**Stored data:**

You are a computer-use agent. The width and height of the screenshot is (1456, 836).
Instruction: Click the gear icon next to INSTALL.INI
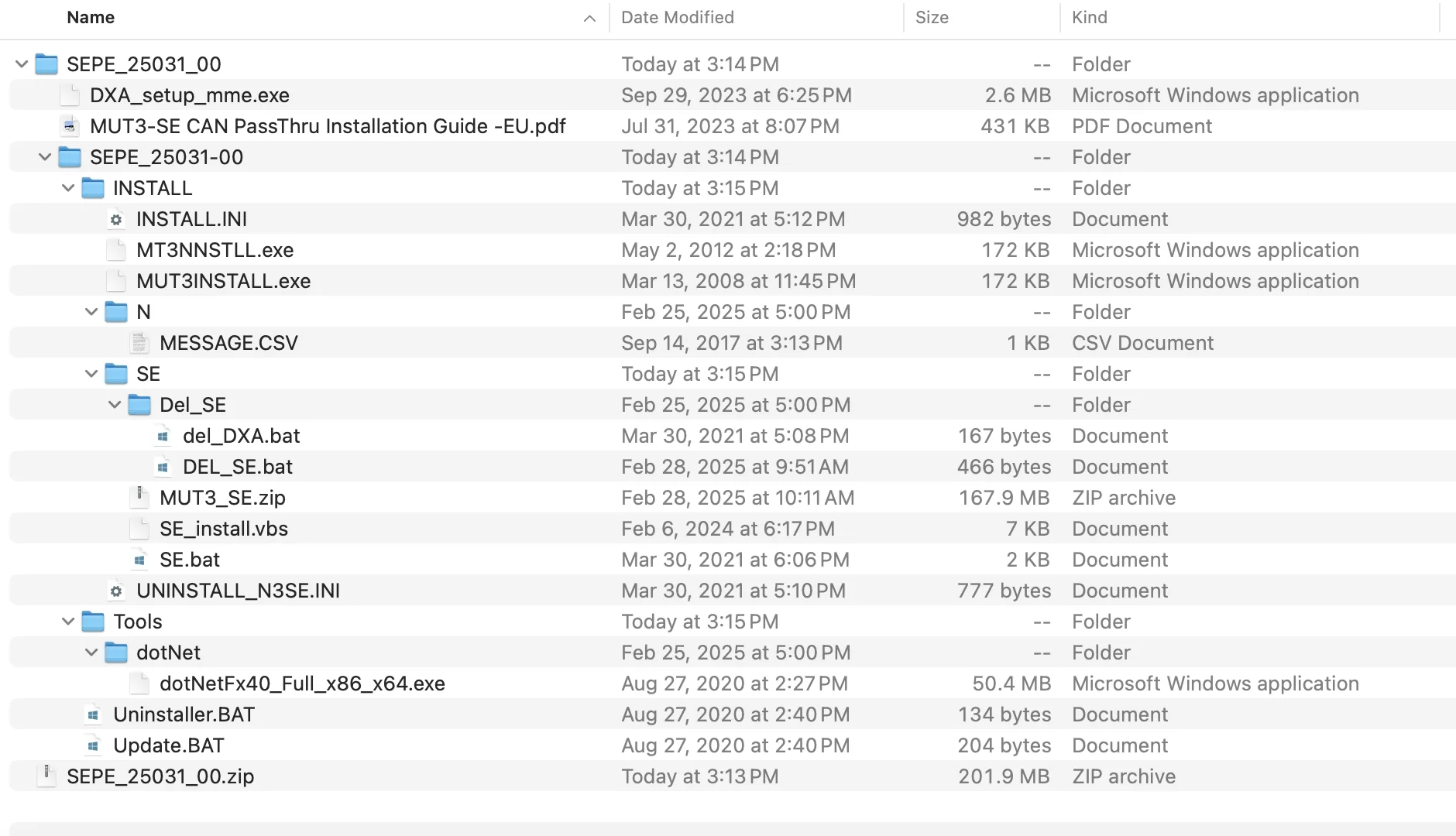coord(116,219)
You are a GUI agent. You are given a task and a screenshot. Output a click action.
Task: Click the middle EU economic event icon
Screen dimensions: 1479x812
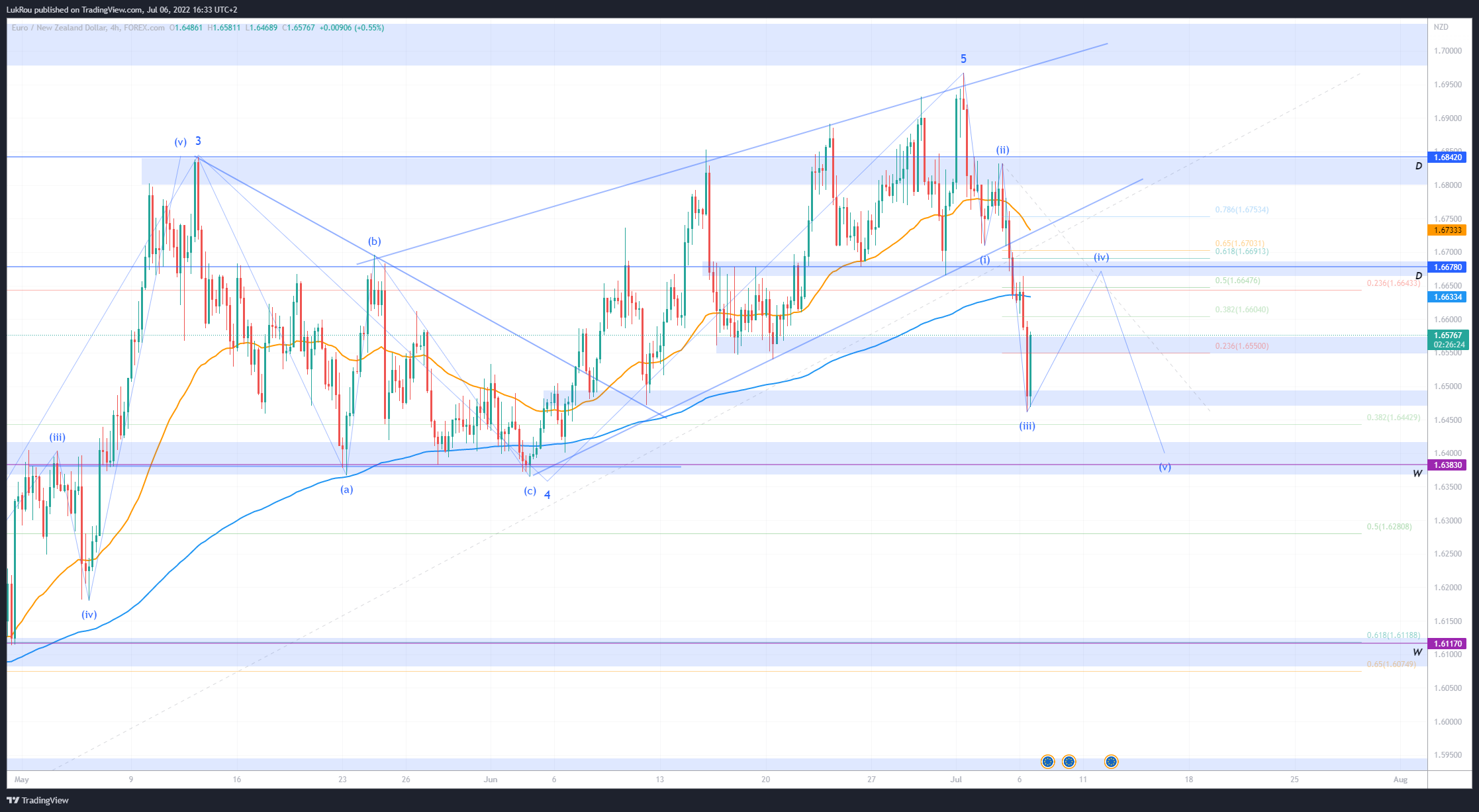pyautogui.click(x=1069, y=762)
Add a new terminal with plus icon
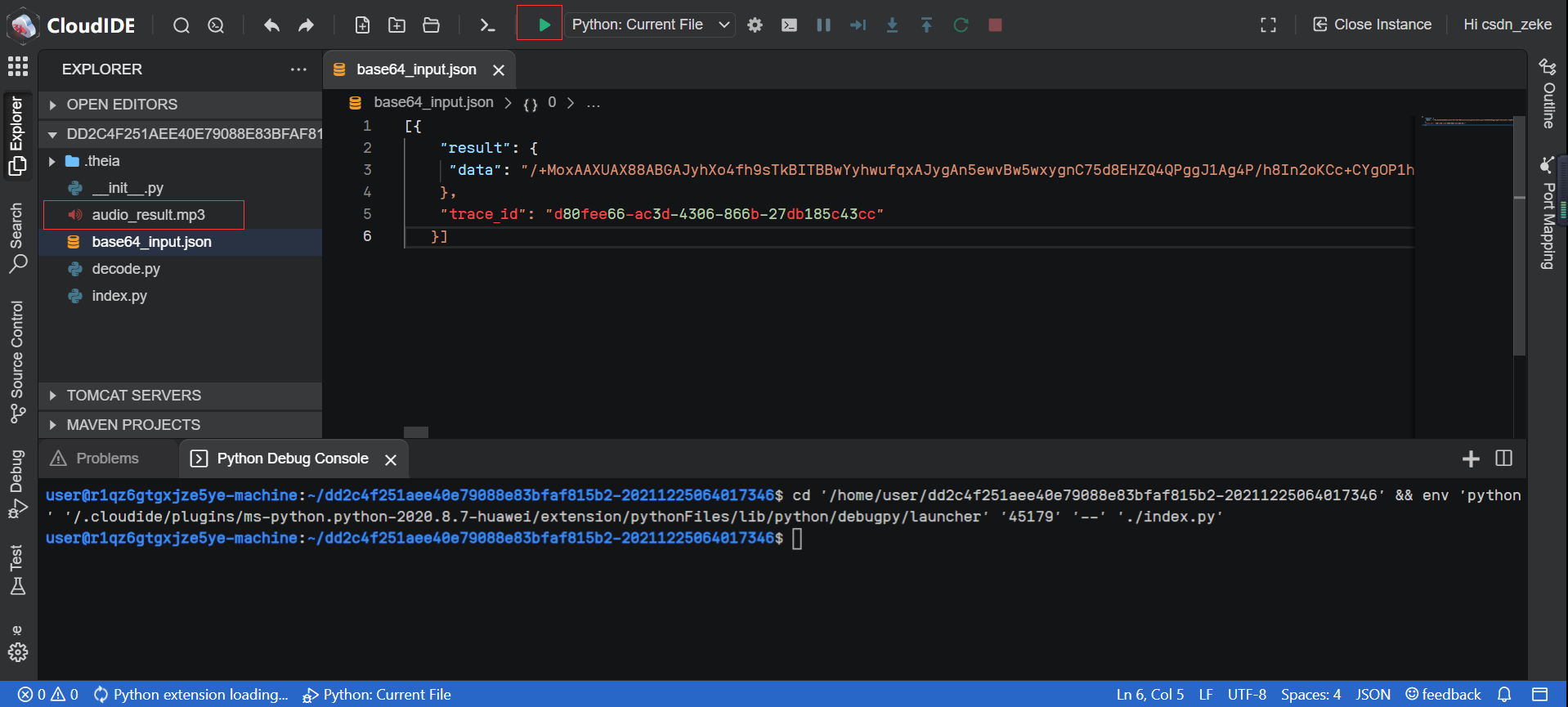The width and height of the screenshot is (1568, 707). point(1470,459)
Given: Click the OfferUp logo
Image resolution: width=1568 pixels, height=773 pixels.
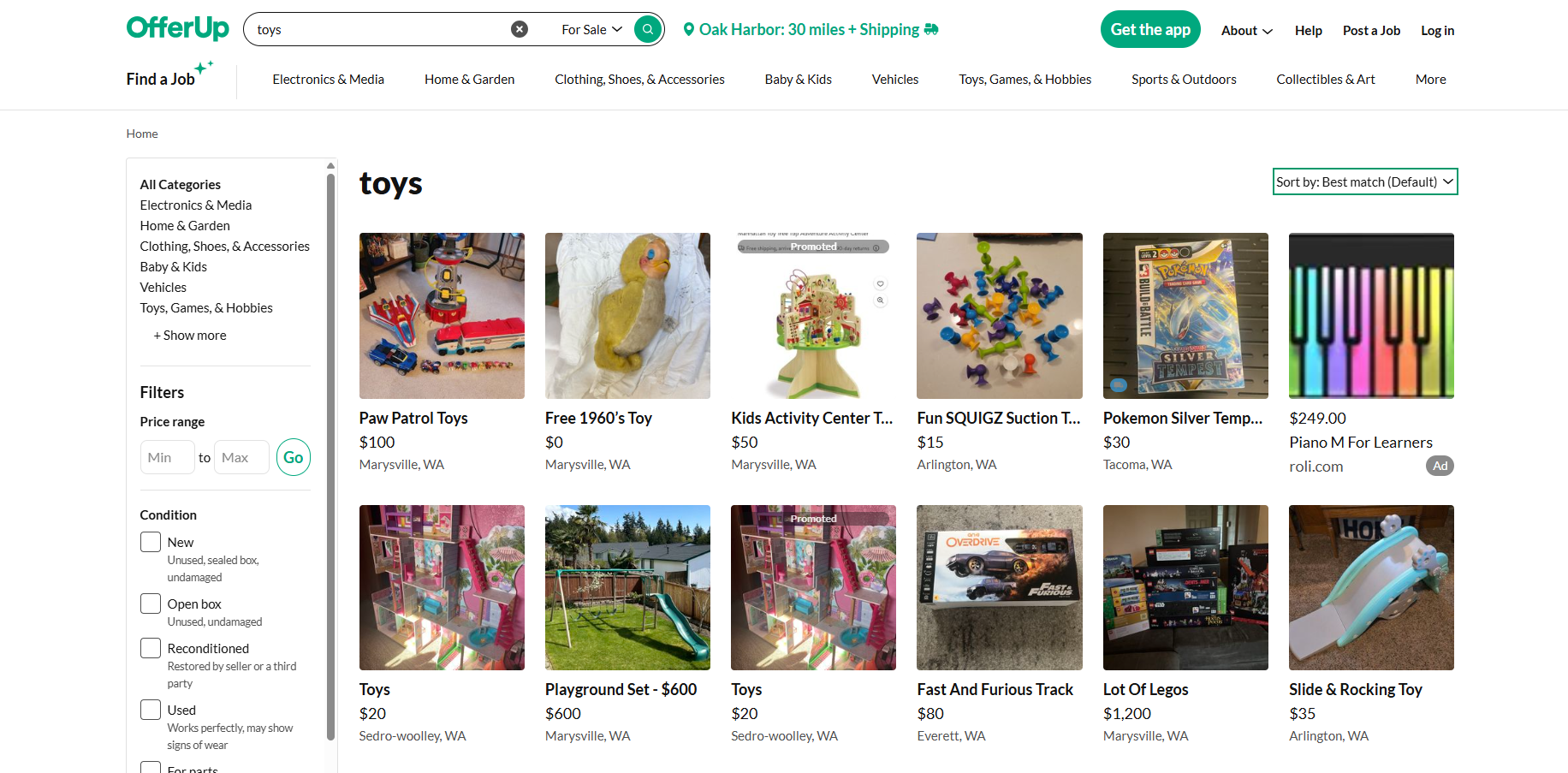Looking at the screenshot, I should [x=177, y=27].
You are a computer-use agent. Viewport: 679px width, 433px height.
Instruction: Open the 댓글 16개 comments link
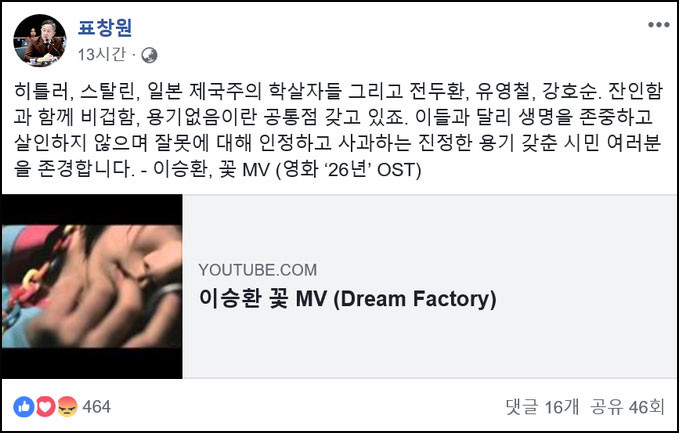pyautogui.click(x=542, y=407)
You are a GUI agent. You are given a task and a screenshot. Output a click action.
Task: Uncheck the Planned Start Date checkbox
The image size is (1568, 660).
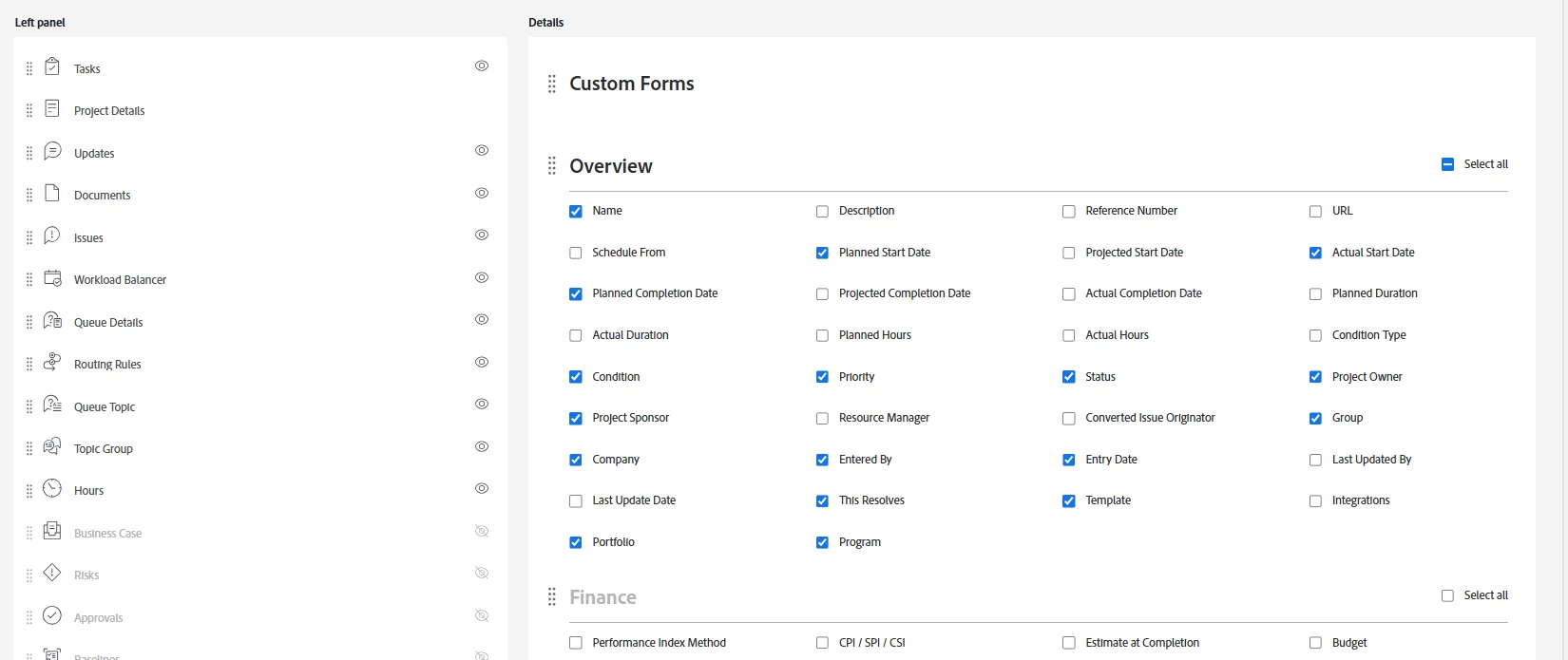pos(822,253)
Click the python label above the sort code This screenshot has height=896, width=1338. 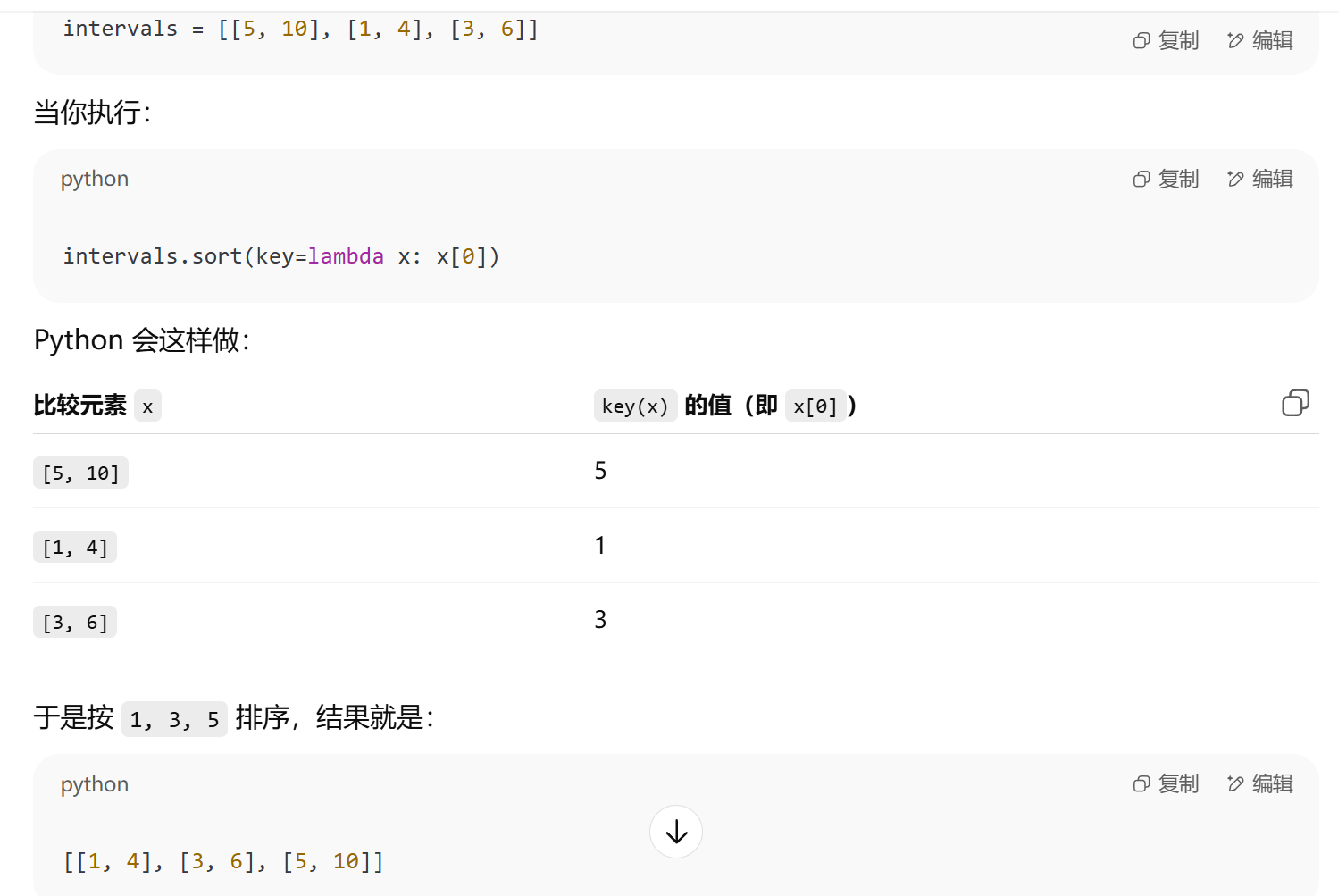[95, 179]
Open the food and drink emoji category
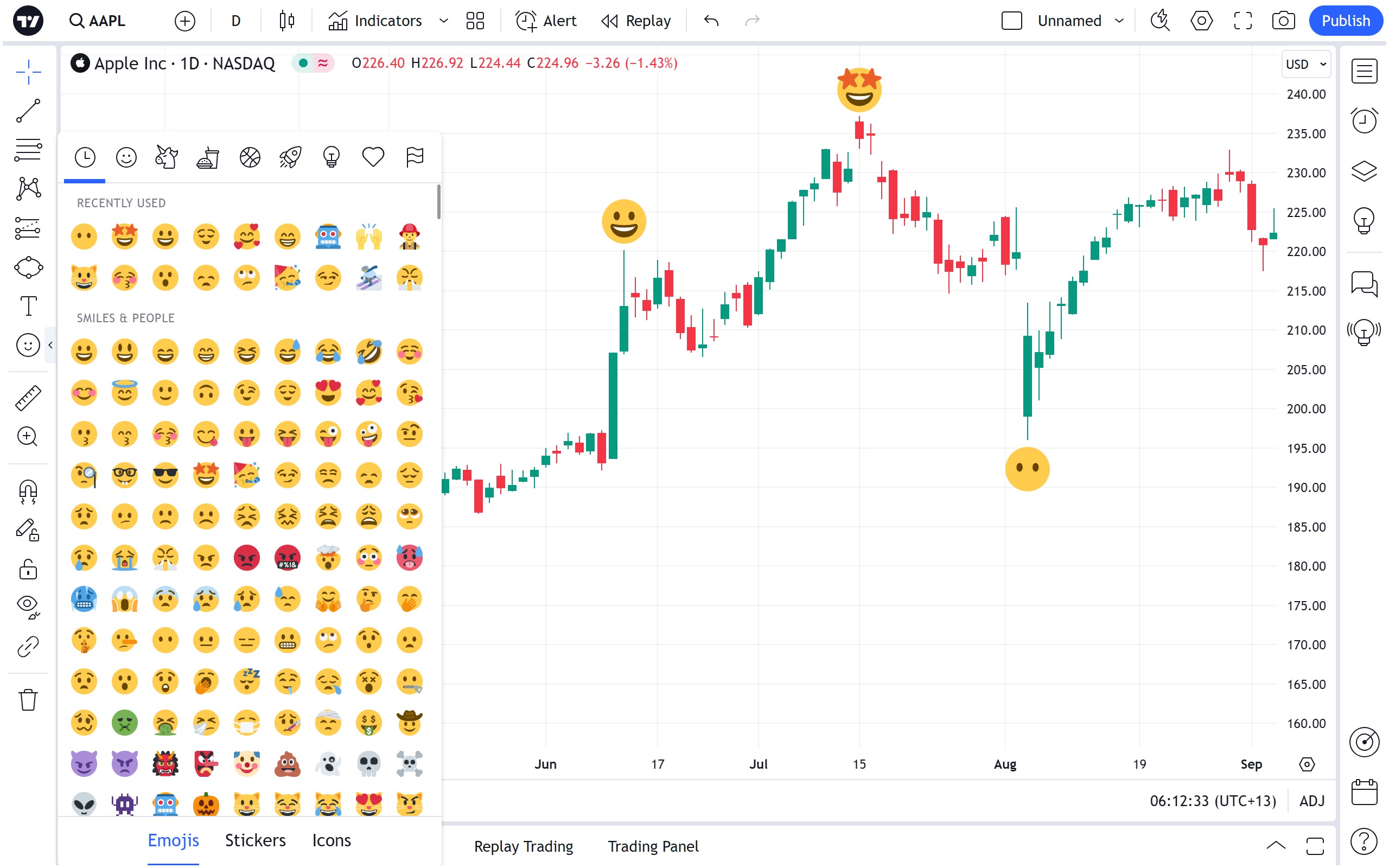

**Job:** Identify every line of the material above that contains the word "Open", and copy each of those lines in full.

**Output of the exercise:**
Instruction: Open the 댓글 16개 comments link
Open the food and drink emoji category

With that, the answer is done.